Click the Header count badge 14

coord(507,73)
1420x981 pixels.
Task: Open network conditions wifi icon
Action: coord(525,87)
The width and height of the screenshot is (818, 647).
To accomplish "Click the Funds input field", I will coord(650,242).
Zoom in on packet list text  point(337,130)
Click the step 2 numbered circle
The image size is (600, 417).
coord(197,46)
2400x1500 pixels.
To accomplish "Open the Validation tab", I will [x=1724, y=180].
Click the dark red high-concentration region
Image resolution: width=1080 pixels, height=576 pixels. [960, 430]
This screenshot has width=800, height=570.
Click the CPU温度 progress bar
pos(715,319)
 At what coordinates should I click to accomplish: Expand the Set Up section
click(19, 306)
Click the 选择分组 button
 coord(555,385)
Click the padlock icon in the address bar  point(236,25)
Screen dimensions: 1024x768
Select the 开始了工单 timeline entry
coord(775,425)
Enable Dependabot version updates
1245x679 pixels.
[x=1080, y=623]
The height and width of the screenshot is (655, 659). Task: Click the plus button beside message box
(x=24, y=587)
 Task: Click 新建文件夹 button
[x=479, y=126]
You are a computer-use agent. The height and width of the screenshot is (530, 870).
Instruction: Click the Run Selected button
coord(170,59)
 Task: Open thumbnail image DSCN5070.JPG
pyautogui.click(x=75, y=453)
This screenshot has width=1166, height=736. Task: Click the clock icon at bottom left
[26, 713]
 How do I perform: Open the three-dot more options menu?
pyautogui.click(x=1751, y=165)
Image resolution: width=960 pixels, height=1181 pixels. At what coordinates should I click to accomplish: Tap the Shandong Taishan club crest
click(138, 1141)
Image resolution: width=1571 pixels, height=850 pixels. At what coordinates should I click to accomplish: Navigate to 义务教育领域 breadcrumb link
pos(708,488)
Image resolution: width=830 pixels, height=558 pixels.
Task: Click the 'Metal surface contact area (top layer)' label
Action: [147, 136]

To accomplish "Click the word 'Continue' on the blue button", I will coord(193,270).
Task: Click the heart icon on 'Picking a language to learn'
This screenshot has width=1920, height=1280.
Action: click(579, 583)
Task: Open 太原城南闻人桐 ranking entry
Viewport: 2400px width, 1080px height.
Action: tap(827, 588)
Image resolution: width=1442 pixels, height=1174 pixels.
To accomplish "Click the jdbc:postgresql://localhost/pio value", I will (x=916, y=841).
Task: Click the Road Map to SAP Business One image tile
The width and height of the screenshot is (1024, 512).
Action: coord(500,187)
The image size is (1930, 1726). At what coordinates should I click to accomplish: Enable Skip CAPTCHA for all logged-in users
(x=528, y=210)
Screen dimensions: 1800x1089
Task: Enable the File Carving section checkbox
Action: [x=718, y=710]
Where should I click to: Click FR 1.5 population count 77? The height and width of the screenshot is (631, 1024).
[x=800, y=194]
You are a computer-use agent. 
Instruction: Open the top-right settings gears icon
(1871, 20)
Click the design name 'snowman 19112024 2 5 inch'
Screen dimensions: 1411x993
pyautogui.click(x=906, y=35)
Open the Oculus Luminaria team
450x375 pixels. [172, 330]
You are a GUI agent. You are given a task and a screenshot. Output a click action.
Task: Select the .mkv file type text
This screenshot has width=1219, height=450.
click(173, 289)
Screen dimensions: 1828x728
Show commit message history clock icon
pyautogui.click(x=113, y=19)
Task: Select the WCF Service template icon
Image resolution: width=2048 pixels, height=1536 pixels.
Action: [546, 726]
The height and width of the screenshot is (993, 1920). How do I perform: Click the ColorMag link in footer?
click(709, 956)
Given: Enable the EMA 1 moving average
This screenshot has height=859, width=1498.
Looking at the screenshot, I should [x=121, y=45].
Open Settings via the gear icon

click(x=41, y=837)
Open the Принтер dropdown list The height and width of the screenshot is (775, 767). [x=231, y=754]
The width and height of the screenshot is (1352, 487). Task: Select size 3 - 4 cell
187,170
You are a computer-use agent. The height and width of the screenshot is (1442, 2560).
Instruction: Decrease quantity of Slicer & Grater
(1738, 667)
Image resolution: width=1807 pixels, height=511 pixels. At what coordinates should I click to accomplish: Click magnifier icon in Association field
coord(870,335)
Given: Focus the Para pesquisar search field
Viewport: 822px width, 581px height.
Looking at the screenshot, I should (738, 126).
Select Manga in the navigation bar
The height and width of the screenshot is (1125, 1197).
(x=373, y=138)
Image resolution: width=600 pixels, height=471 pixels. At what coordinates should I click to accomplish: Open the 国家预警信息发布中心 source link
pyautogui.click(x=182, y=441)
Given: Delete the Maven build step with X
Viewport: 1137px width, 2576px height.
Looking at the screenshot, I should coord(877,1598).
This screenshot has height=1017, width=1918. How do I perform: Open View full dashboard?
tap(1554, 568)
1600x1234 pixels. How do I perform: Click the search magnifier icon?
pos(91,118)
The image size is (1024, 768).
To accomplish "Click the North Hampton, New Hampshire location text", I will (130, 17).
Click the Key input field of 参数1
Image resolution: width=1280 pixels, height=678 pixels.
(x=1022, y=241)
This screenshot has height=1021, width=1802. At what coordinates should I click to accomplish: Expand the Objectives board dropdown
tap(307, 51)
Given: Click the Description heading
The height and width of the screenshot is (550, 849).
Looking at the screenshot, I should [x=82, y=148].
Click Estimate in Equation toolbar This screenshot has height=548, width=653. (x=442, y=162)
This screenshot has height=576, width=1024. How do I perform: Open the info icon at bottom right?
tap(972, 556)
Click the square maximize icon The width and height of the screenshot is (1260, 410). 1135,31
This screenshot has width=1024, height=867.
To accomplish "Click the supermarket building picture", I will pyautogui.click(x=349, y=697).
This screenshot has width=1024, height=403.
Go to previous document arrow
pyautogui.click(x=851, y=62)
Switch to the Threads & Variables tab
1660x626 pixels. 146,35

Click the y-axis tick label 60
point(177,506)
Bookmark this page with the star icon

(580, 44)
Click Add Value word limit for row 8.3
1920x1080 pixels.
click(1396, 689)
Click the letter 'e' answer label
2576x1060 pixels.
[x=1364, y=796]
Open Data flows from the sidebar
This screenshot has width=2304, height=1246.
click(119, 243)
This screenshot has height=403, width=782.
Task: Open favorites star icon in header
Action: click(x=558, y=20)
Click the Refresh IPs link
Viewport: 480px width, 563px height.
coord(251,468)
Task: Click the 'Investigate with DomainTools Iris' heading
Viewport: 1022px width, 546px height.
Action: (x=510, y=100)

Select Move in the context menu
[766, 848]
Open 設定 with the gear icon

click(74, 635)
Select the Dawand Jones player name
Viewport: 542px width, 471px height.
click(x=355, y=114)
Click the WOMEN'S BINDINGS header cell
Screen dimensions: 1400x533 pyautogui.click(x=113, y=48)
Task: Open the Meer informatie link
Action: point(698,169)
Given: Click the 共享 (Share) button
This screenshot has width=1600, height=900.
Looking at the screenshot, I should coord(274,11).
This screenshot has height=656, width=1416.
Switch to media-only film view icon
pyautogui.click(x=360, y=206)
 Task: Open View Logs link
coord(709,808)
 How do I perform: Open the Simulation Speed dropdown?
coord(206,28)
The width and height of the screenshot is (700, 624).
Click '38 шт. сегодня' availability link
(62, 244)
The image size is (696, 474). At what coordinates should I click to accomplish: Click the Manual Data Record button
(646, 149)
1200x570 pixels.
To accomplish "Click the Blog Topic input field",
___
**SET EXERCISE:** Locate each line in the listing above that contains the word "search", and copy those lines out in full.

**TASK SOLUTION:**
Given: Focus the Para pesquisar search field
1600x1234 pixels. How do I perform: Click the search magnifier icon?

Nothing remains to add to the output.